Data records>

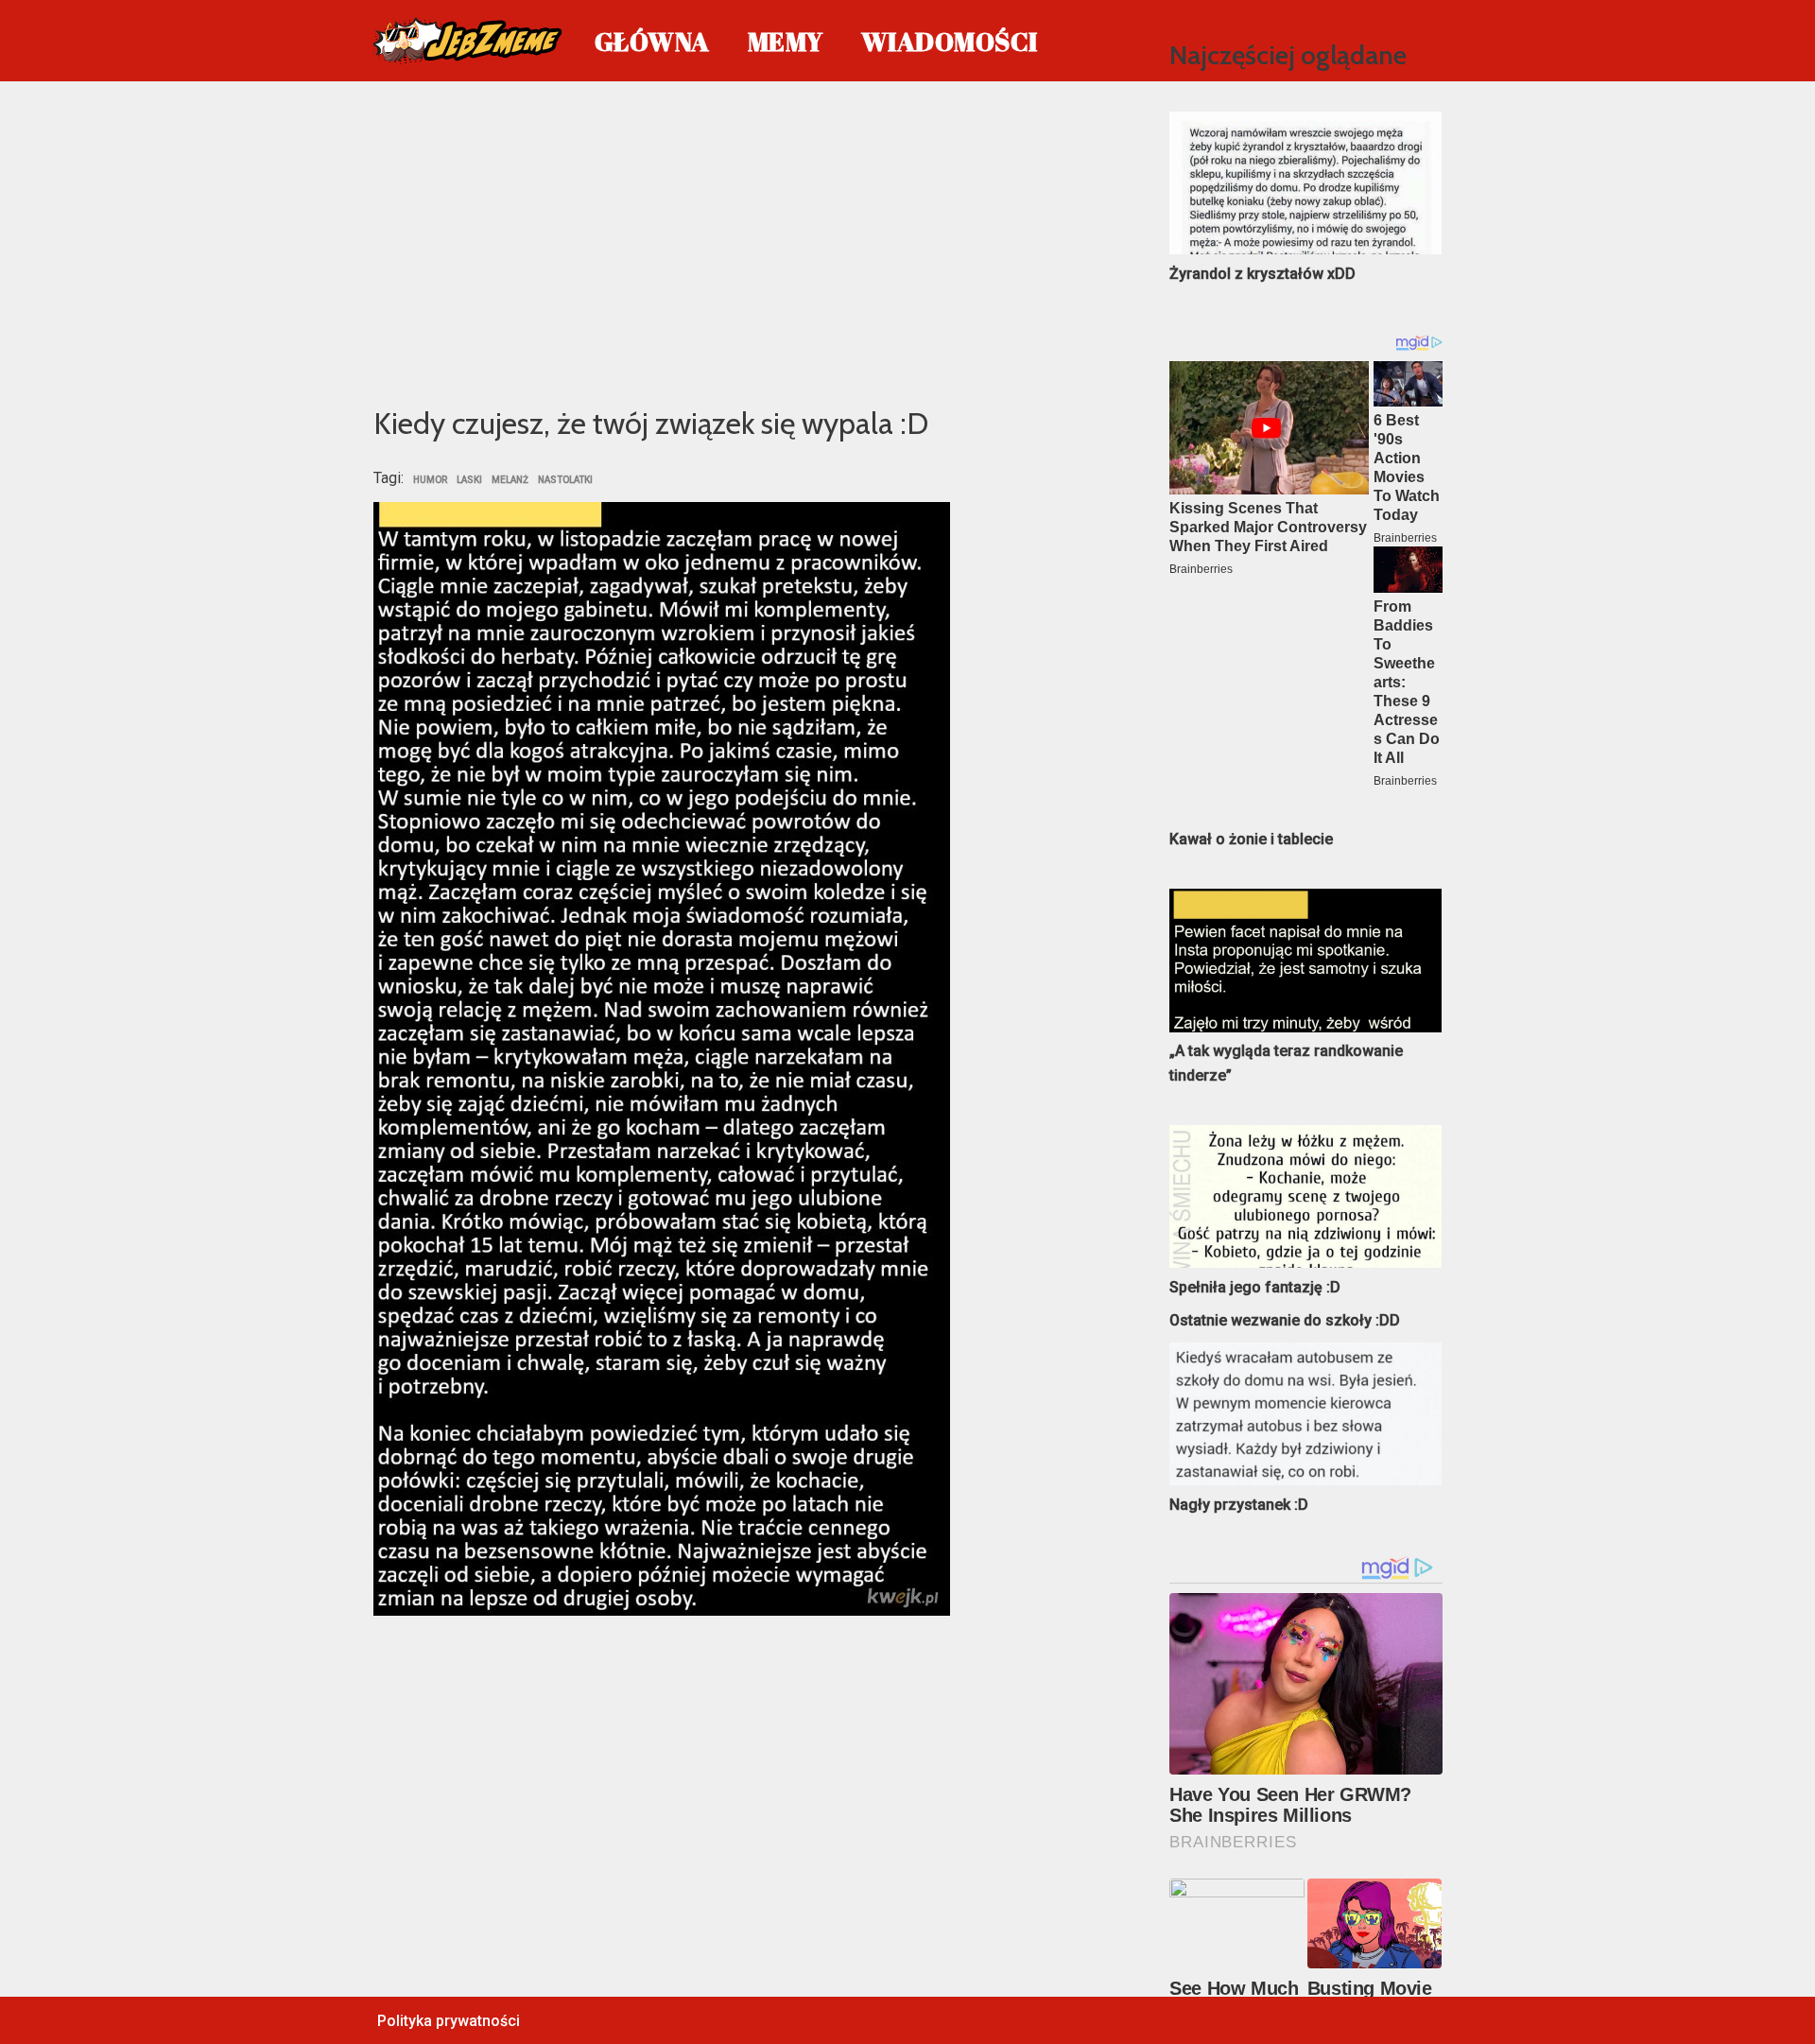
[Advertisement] (743, 240)
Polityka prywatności (448, 2021)
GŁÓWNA (652, 41)
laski (469, 480)
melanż (510, 480)
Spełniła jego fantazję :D (1254, 1287)
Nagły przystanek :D (1238, 1505)
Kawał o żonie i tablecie (1251, 839)
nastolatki (565, 480)
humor (430, 480)
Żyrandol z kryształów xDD (1262, 274)
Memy (785, 41)
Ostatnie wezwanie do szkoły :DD (1284, 1320)
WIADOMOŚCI (949, 41)
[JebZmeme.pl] (467, 40)
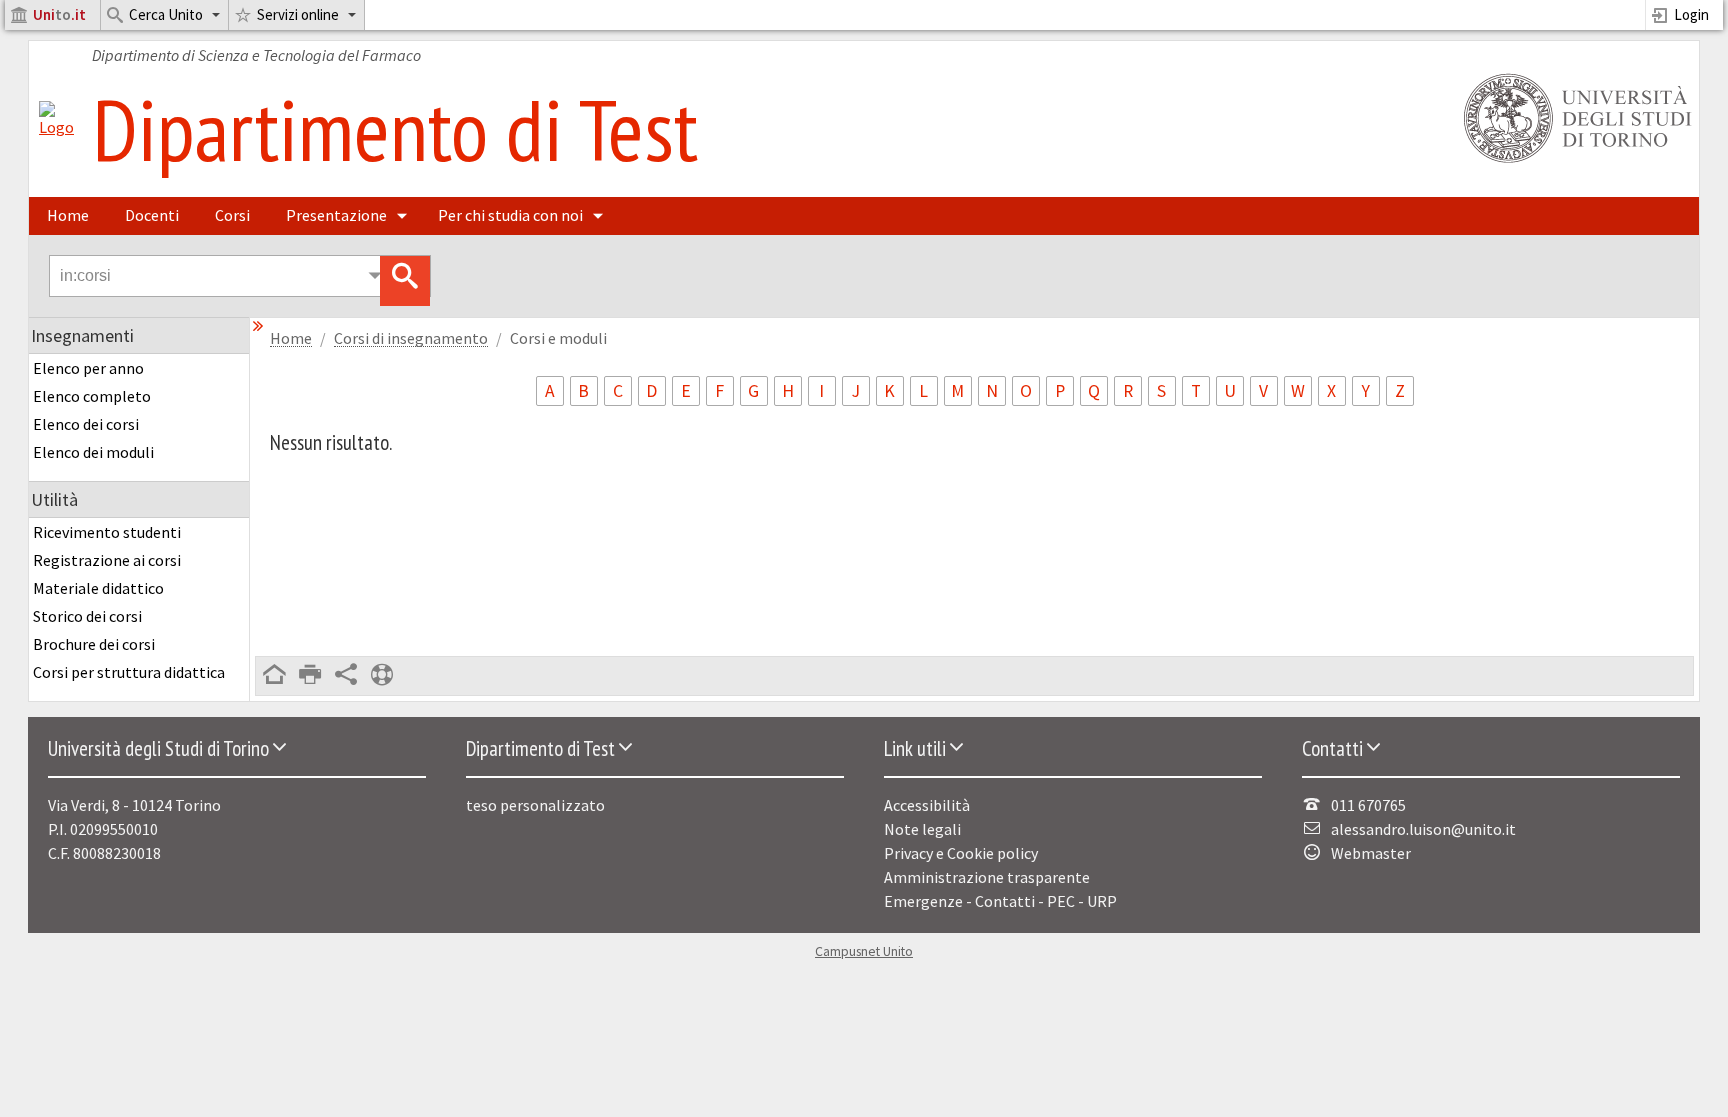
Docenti (152, 215)
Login (1691, 14)
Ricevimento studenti (107, 532)
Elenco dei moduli (93, 452)
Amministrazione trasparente (987, 877)
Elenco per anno (88, 368)
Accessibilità (927, 805)
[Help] (382, 676)
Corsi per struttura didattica (129, 672)
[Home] (56, 127)
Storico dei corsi (87, 616)
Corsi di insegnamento (411, 338)
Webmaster (1371, 853)
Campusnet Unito (864, 951)
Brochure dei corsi (94, 644)
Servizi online (298, 14)
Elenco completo (92, 396)
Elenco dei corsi (86, 424)
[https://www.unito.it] (1574, 161)
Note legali (922, 829)
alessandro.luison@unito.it (1423, 829)
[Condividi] (346, 676)
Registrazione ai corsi (107, 560)
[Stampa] (310, 676)
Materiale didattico (98, 588)
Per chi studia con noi (510, 215)
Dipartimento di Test (395, 129)
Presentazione (336, 215)
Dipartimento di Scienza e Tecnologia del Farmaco (256, 55)
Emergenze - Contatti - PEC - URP (1000, 901)
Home (68, 215)
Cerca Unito (166, 14)
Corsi (232, 215)
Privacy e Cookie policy (961, 853)
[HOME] (274, 676)
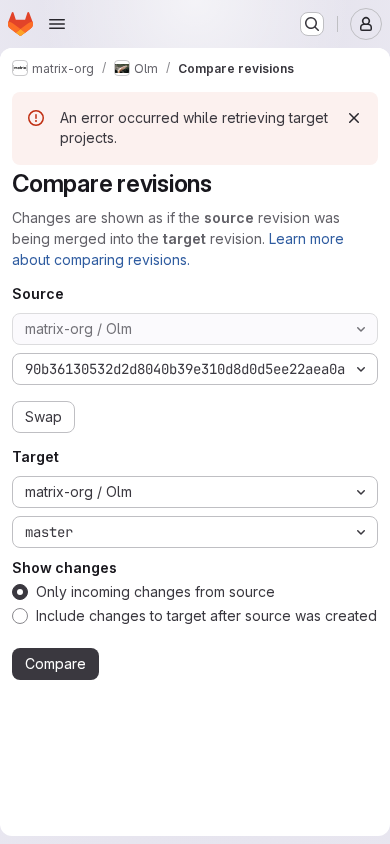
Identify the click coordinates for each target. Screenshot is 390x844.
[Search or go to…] (312, 24)
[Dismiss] (354, 118)
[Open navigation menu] (57, 24)
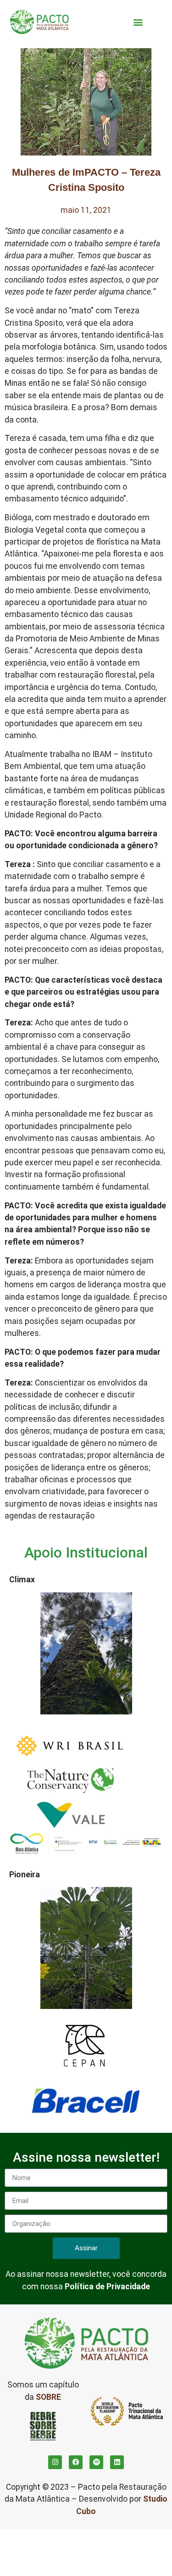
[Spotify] (96, 2462)
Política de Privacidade (107, 2286)
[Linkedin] (117, 2462)
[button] (137, 21)
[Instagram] (55, 2462)
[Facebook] (76, 2462)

Problem to work on> Looking over the records, find each line with the word "Dipartimento" and copy it.

Exercise response>
Dipartimento di Test (395, 129)
Dipartimento di Scienza e Tecnologia del Farmaco (256, 55)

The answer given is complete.